Sunday, December 10, 2017

Child custody disputes are never easy, but parents who are in the military face special challenges. Because military personnel move frequently, child custody issues may involve the laws of multiple states.

When children are moved to another state, that state assumes jurisdiction over child custody matters unless a court order was issued before the move. This may pose obstacles where military personnel are stationed in another state but must file in the state where the children reside. States also have different waiting periods for divorce and a military spouse may have to pay out of a basic housing allowance until the divorce is final.

Military service and deployments may obstruct a spouse's rights to custody or visitation, although judges should not consider this service. Other arguments are also based upon deployments, field exercises, permanent change of station and long hours.

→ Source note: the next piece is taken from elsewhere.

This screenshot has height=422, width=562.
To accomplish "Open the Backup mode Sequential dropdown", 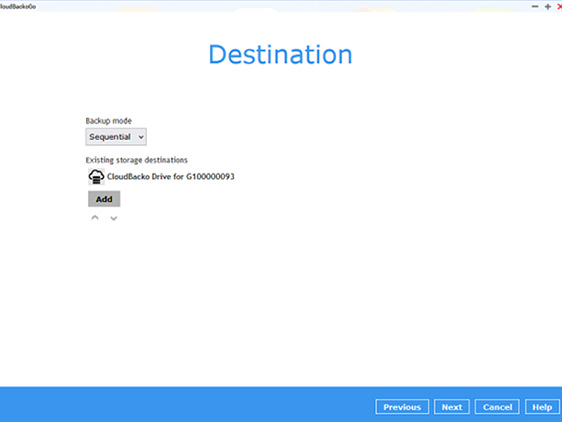I will coord(116,137).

Constant moving should not constitute grounds against custody. Service personnel are usually deployed at the same base for two years, if not longer. They can also request stabilization which keeps military personnel assigned to a duty station for a specific time.

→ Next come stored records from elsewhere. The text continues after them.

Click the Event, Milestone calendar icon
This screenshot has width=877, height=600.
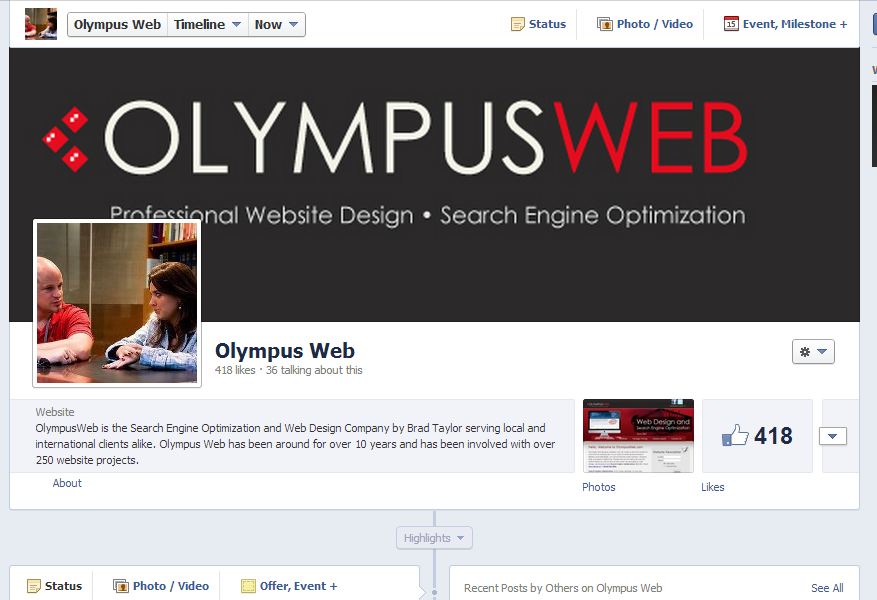point(731,24)
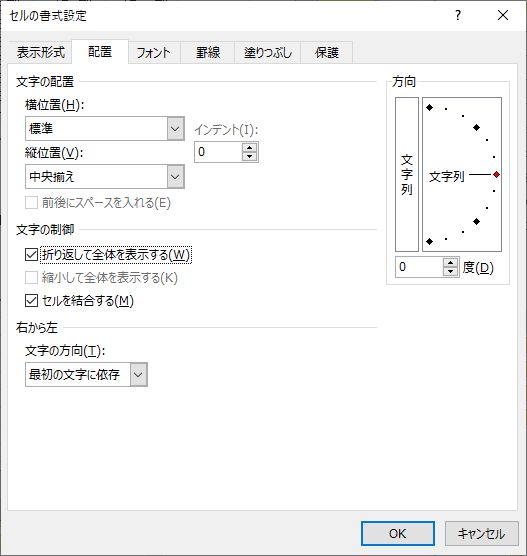Expand the 文字の方向 dropdown
Image resolution: width=527 pixels, height=556 pixels.
pyautogui.click(x=86, y=374)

Long and unusual work schedules are also used against military personnel in custody disputes. However, military-owned or private child care centers approved and inspected by the military are located on most military bases. These are operated to reflect unusual work schedules and adhere to high military standards. Many centers have third shift, overnight care and drop-in care.

Visitation is also difficult to enforce, costly to keep and sometimes missed due to work requirements. Also, former spouses may be separated by hundreds and thousands of miles. For example, an ex-spouse in California may not place the children on a plane to visit their parent in Texas for a summer vacation despite a scheduled summer vacation.

To enforce visitation orders, a spouse must file a motion asking the presiding judge to order the spouse to send the children. However, this takes up time and money. A civil lawsuit for restitution can only make up for the time lost with the children and the aggravation.

An attorney can assist spouses with seeking and enforcing child custody orders that are fair and reasonable. Lawyers can also help assure that these orders are enforced.